**What to produce:** Among the entries, find the lines with the string "Murales" and copy them.

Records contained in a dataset

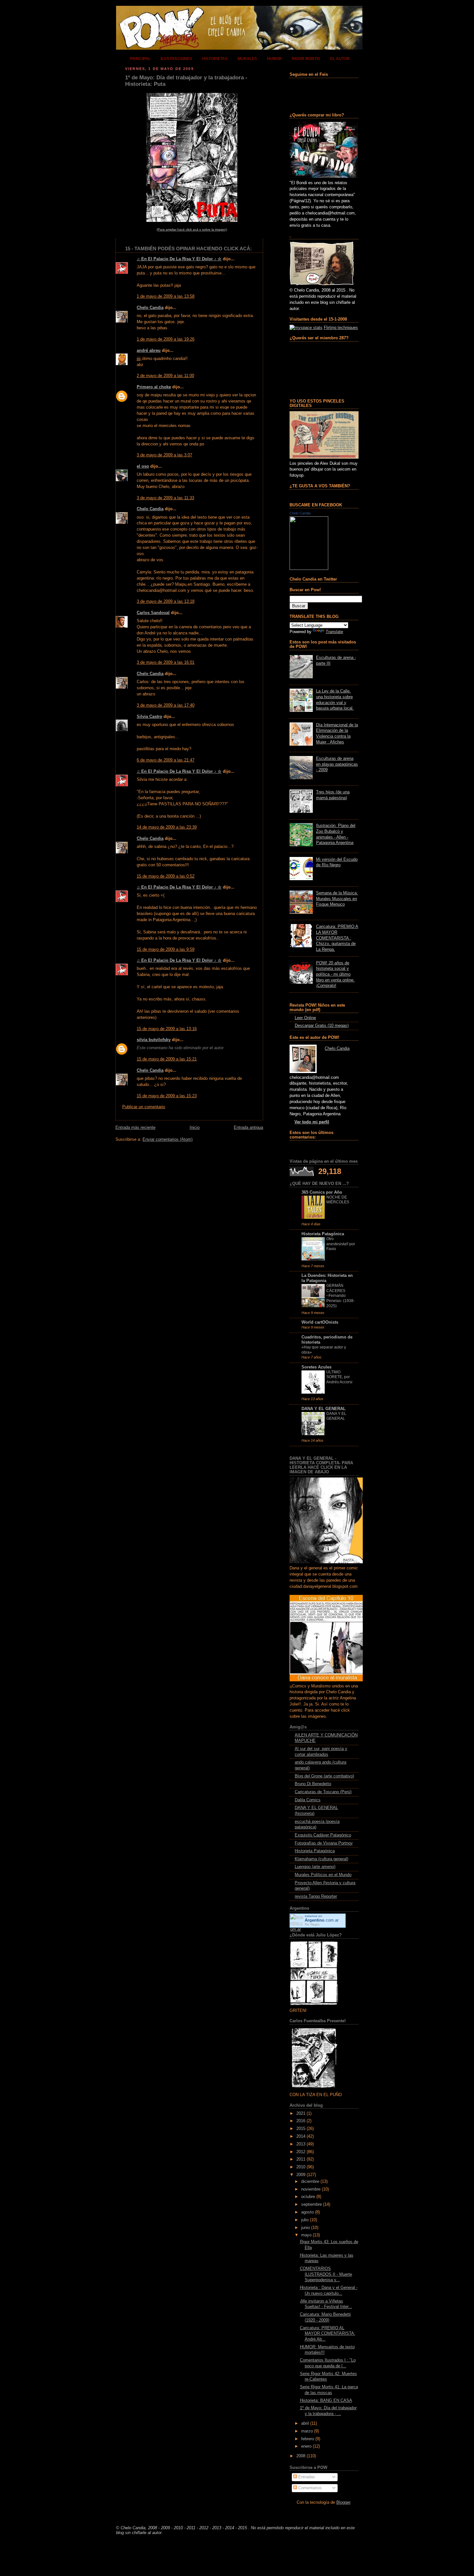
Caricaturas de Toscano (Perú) (323, 1792)
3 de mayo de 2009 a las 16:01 (165, 662)
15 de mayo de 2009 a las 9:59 (165, 949)
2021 (300, 2113)
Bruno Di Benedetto (313, 1784)
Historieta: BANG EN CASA (326, 2400)
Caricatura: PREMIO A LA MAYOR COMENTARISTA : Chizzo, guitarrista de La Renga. (337, 938)
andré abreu (149, 350)
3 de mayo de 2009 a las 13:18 (165, 601)
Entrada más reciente (135, 1127)
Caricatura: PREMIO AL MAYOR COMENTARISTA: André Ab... (327, 2334)
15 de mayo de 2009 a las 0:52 (165, 876)
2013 (300, 2144)
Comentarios (309, 2488)
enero (306, 2446)
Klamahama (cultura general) (321, 1859)
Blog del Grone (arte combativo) (324, 1776)
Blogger (343, 2502)
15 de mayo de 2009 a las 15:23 (167, 1096)
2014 (300, 2136)
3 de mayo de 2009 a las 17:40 (165, 705)
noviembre (311, 2189)
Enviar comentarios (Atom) (168, 1139)
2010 (300, 2167)
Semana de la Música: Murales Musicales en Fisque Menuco (337, 899)
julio (305, 2220)
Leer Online (305, 1018)
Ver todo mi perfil (311, 1122)
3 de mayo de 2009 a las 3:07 (164, 455)
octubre (308, 2196)
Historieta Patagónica (322, 1234)
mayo (306, 2235)
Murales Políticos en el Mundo (323, 1875)
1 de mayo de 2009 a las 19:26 (165, 339)
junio (305, 2227)
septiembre (311, 2204)
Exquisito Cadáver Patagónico (323, 1835)
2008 (300, 2456)
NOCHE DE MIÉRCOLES (337, 1200)
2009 (300, 2175)
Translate (334, 632)
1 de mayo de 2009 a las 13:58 (165, 296)
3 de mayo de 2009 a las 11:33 (165, 498)
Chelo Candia (150, 307)
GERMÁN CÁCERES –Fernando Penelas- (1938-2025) (340, 1295)
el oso (143, 466)
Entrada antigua (248, 1127)
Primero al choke (154, 387)
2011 (300, 2159)
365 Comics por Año (321, 1192)
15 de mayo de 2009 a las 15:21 (167, 1059)
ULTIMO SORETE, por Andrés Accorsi (339, 1377)
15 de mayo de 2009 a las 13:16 (167, 1029)
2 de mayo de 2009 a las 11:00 (165, 375)
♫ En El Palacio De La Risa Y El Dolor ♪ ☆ (179, 259)
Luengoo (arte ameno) (315, 1867)
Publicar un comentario (143, 1107)
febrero (307, 2439)
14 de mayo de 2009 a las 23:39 (167, 827)
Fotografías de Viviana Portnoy (324, 1843)
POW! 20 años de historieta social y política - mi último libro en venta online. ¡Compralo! (335, 974)
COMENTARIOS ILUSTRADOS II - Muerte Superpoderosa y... (326, 2274)
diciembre (310, 2181)
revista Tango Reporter (316, 1896)
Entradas (306, 2477)
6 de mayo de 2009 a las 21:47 (165, 760)
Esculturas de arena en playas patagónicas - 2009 (337, 764)
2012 (300, 2152)
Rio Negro (312, 1924)
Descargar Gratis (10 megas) (322, 1025)
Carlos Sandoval (153, 613)
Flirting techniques (341, 327)
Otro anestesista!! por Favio (340, 1244)
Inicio (195, 1127)
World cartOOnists (319, 1322)
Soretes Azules (316, 1367)
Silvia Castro (149, 716)
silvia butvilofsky (154, 1040)
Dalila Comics (308, 1800)
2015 (300, 2128)
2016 (300, 2121)
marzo (307, 2431)
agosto (307, 2212)
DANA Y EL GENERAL (323, 1409)
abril (305, 2423)
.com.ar (322, 1920)
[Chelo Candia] (309, 568)
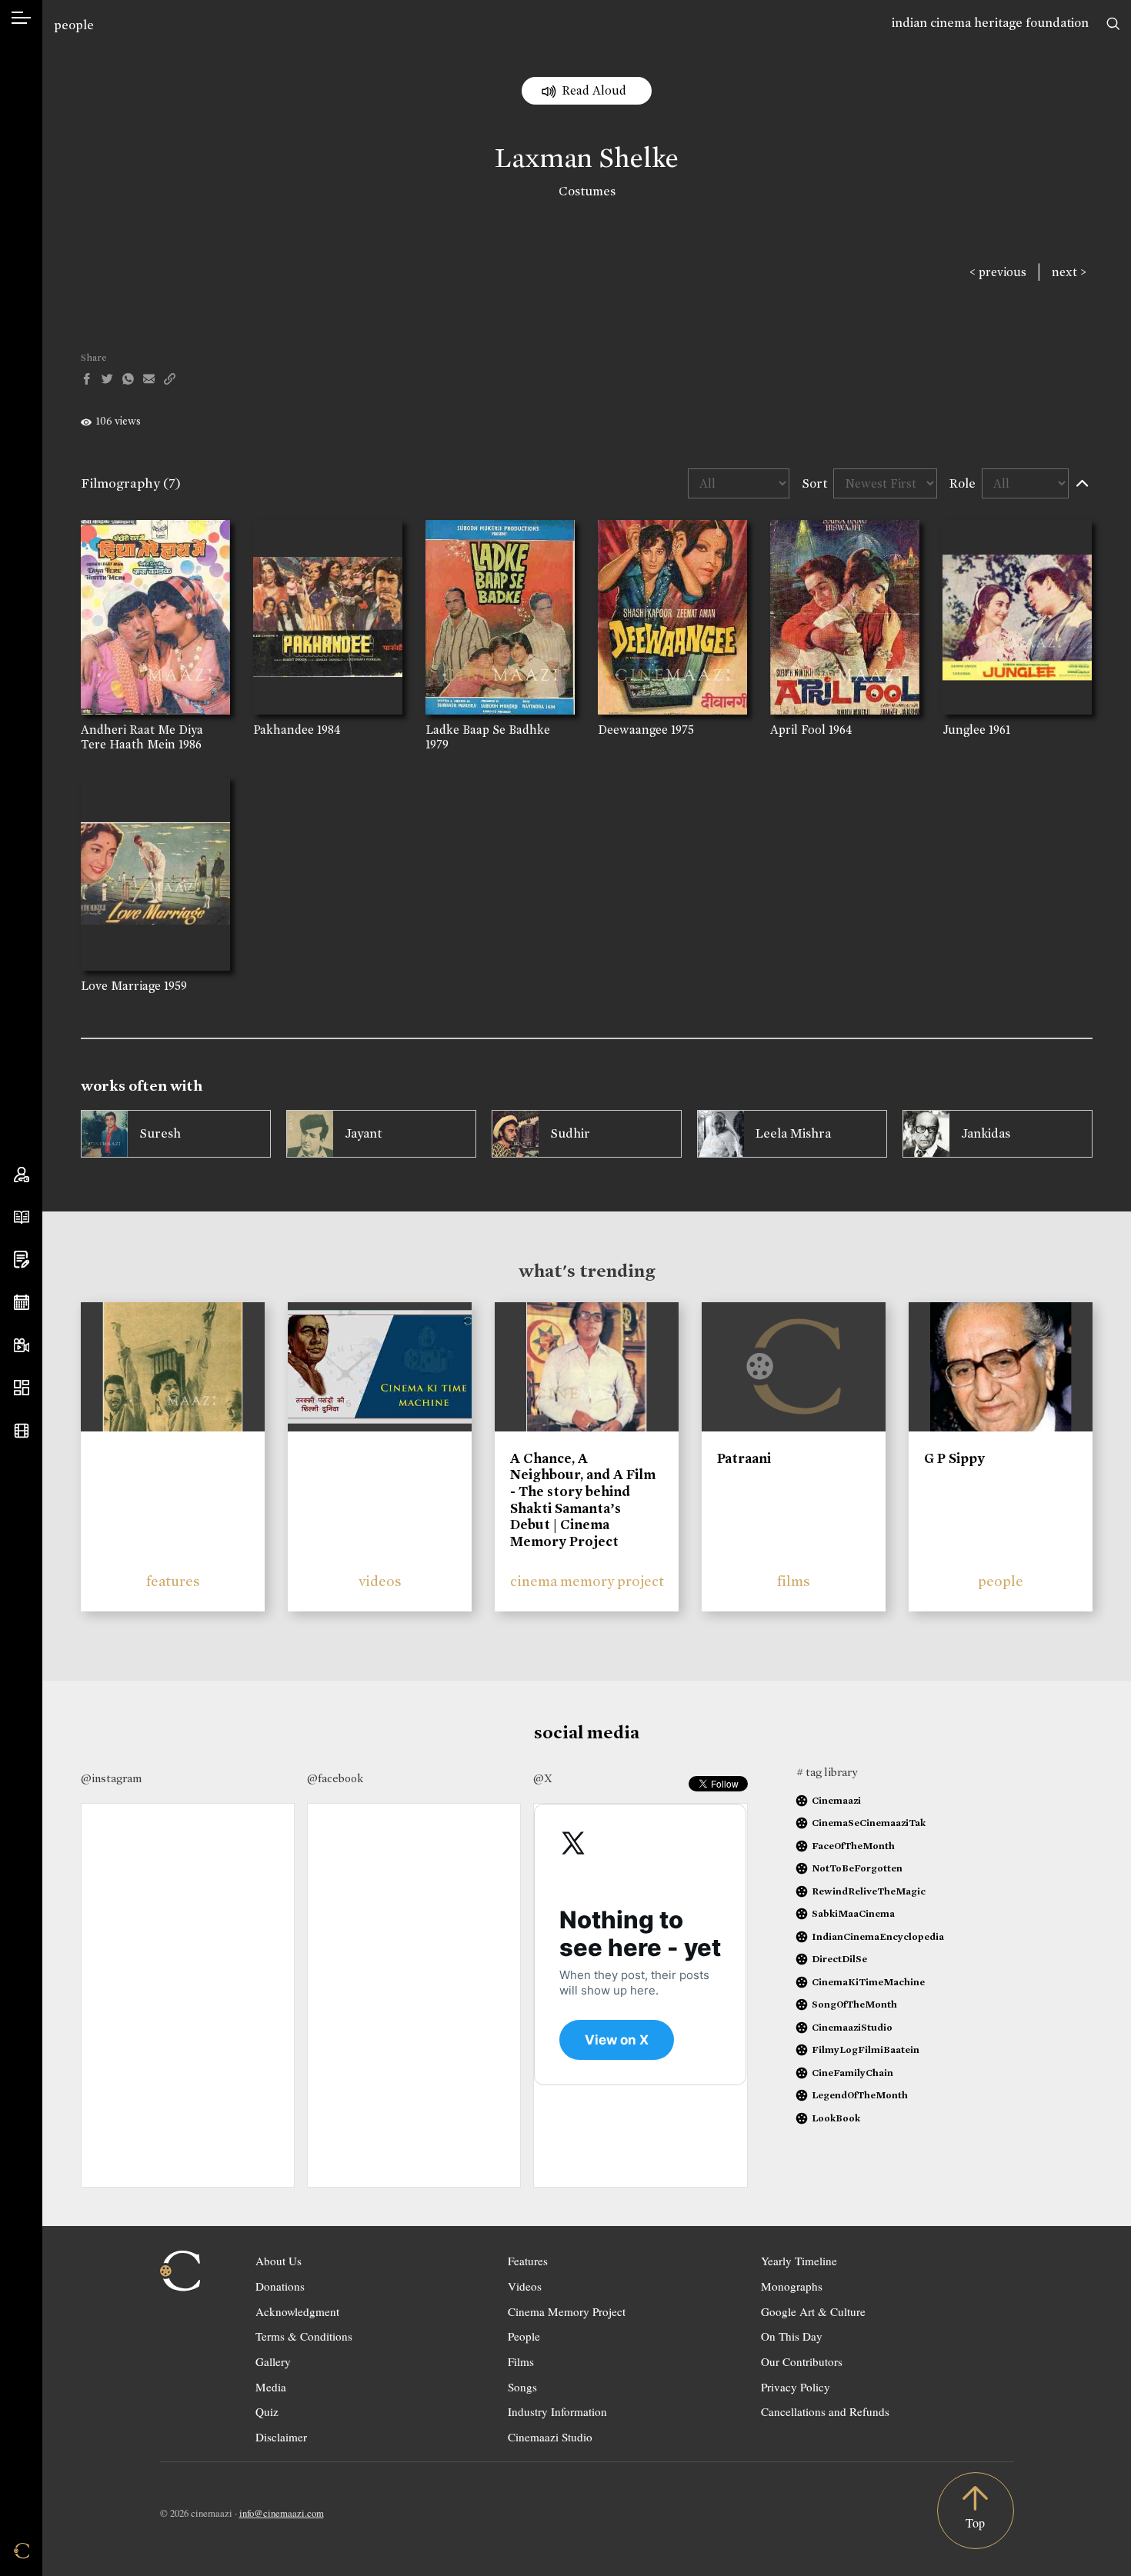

**Reply:**
Semana de la Música: Murales Musicales en Fisque Menuco (337, 899)
Murales Políticos en el Mundo (323, 1875)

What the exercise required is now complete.